Exercise aim: Begin at the line below that holds "Open Visual C++" and end at the line that holds "Task: Close the VBScript dialog box", transcribing each line exactly and skipping any picture.

Dataset entries:
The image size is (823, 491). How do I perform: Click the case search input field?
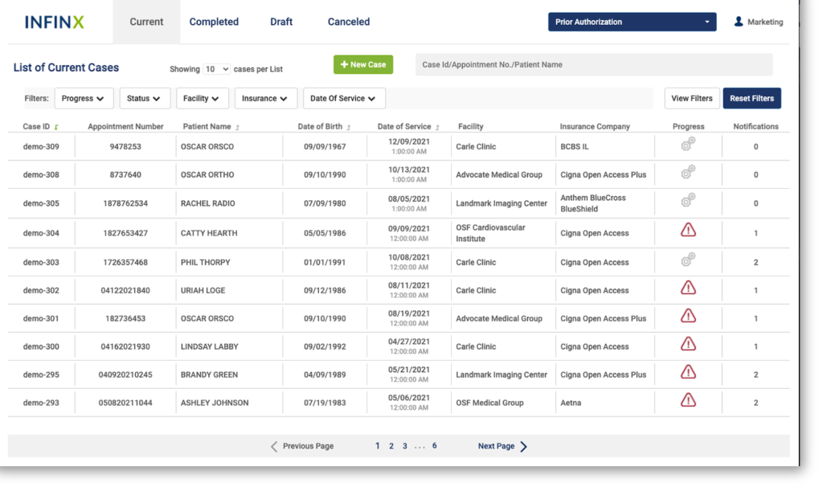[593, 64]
==
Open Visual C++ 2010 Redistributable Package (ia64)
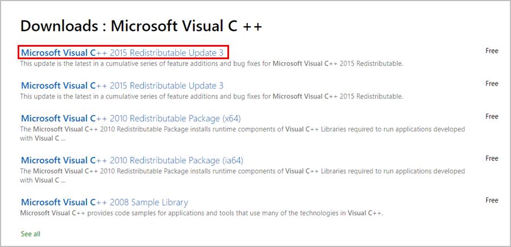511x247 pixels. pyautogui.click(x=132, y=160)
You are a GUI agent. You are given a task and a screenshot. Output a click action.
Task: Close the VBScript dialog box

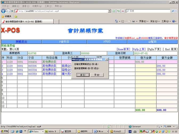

Exercise result:
Open Visual C++ 2010 Redistributable Package (ia64)
511x247 pixels. pyautogui.click(x=132, y=160)
You are a GUI agent. You are given a task and a screenshot. Output a click action.
Task: Close the VBScript dialog box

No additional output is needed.